CN-122020307-A - Mamba multi-mode fusion-based rolling bearing diagnosis system and method
Abstract
The invention discloses a rolling bearing diagnosis system and a rolling bearing diagnosis method based on Mamba multi-mode fusion, wherein the rolling bearing diagnosis system comprises the following steps of S1, obtaining rolling bearing vibration data, preprocessing, outputting a data set, S2, establishing a rolling bearing diagnosis system based on Mamba multi-mode fusion, S3, processing a long-sequence vibration signal by using a time sequence branch, extracting nonlinear dynamic characteristics and global time sequence dependency, outputting time sequence characteristics, S4, processing a time-frequency image by using an image branch, extracting multi-dimensional time-frequency characteristics through bidirectional state space modeling of a time axis and a frequency axis, and S5, fusing the time sequence characteristics output by the time sequence branch and the time-frequency characteristics output by the image branch through a characteristic fusion module, and outputting a rolling bearing fault classification result. By adopting the system and the method, the efficiency and the accuracy of the fault diagnosis of the rolling bearing can be effectively improved, and a practical solution is provided for the real-time fault diagnosis of the bearing in an industrial environment.
Inventors
- MA SHAOJUAN
- SUN GUANGPENG
- DING SHAOHU
- CHANG PEIJU
- XU CHANGLIN
- XU XINYI
Assignees
- 北方民族大学
Dates
- Publication Date
- 20260512
- Application Date
- 20260130
Claims (10)
- 1. A rolling bearing diagnosis system based on Mamba multi-mode fusion is characterized by comprising a time sequence branch, an image branch and a feature fusion module; The time sequence branches are used for processing the preprocessed long-sequence vibration signals, extracting nonlinear dynamic characteristics and global time sequence dependency relations in the signals and outputting time sequence characteristics; The image branches are used for processing the preprocessed time-frequency image converted by the vibration signal, and extracting multi-dimensional time-frequency characteristics through bidirectional state space modeling of a time axis and a frequency axis; the feature fusion module is used for receiving and adaptively fusing the time sequence feature output by the time sequence branch and the time frequency feature output by the image branch, and outputting a rolling bearing fault classification result.
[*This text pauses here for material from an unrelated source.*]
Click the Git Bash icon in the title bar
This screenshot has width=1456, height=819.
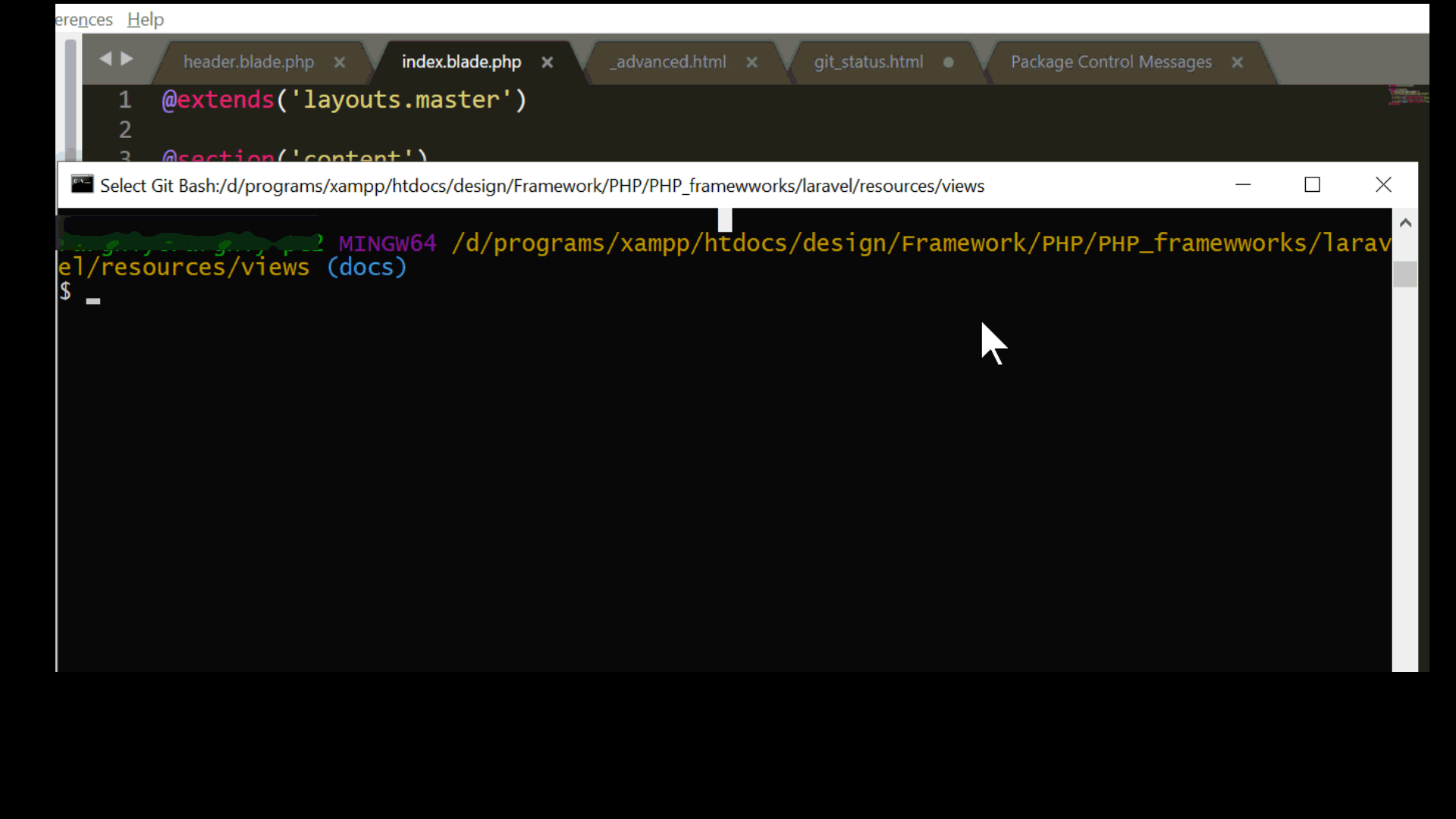point(81,184)
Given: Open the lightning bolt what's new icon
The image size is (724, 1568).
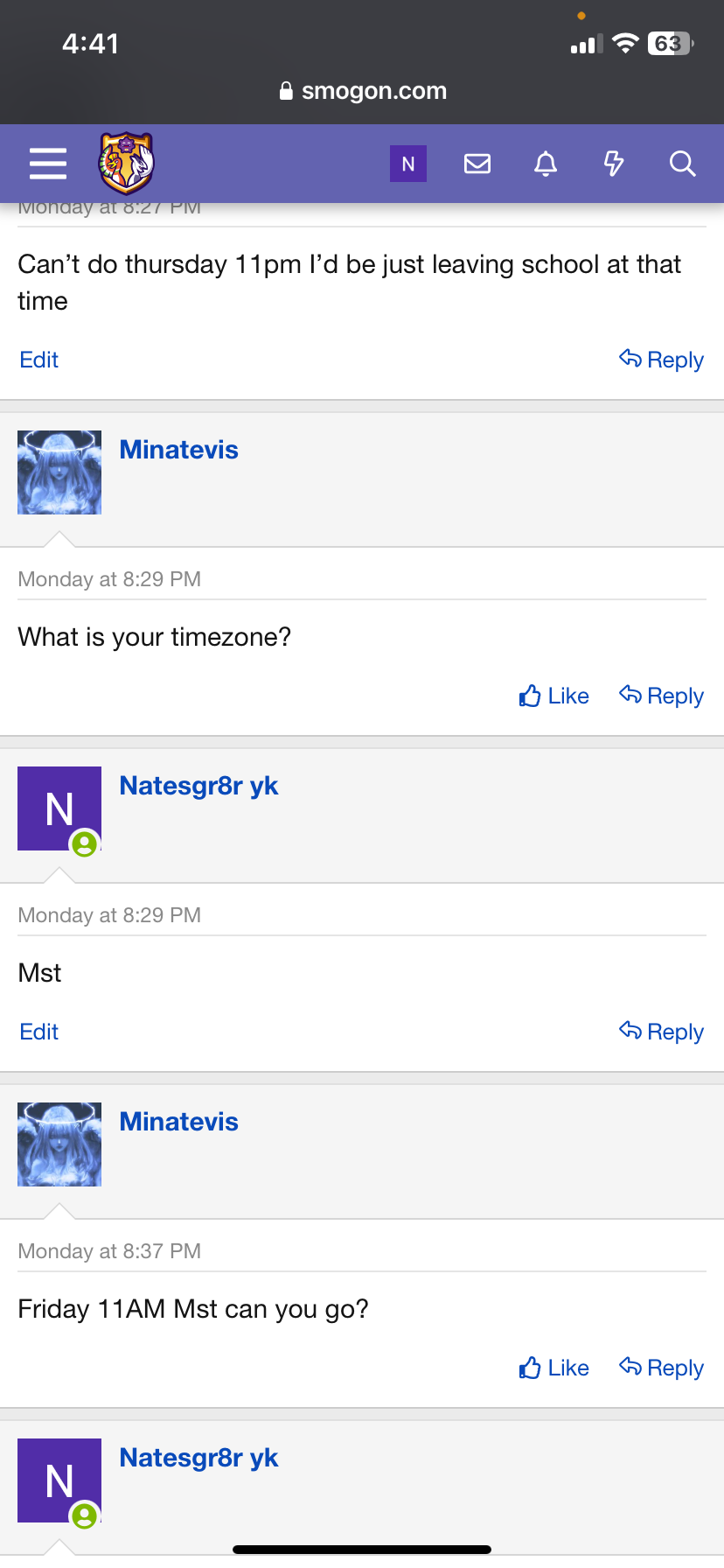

- 2. The Mamba multi-modal fusion-based rolling bearing diagnosis system as claimed in claim 1, wherein the time sequence branch comprises an input normalization layer, a multi-scale convolution layer, a characteristic enhancement module, a state space scanning module and an output layer which are sequentially connected in series, wherein the input normalization layer receives a preprocessed long-sequence vibration signal and performs normalization processing to obtain initial characteristics and outputs the initial characteristics to the multi-scale convolution layer; The image branch comprises a downsampling layer, a biaxial state space block module and a global pooling layer; the system comprises a down sampling layer, a dual-axis state space block module, a global pooling layer, a multi-dimensional time-frequency module and a multi-dimensional time-frequency module, wherein the down sampling layer receives a preprocessed time-frequency image and performs down sampling processing and outputs processed features to the dual-axis state space block module; The dual-axis state space block module comprises TFSSM Block a, wherein the TFSSM Block a is connected with TFSSM Block a, and the TFSSM Block a is connected with TFSSM Block a 3 after performing depth separable downsampling, wherein the TFSSM Block a 3 is used for depth feature refinement, and the depth separable downsampling is used for reducing space dimension and reserving channel information; The feature fusion module comprises a low-rank projection layer, a cross attention calculation layer and an output layer, wherein the low-rank projection layer receives the time sequence features and the multi-dimensional time-frequency features, projection calculation complexity is reduced through low-rank parameterization processing, the processed features are output to the cross attention calculation layer, the cross attention calculation layer takes the multi-dimensional time-frequency features as inquiry, the time sequence features are keys and values, bimodal feature interaction calculation is completed, and finally rolling bearing fault category distribution is output through a classification head of the output layer after feature weighted fusion, normalization, amplitude cutting and random inactivation processing.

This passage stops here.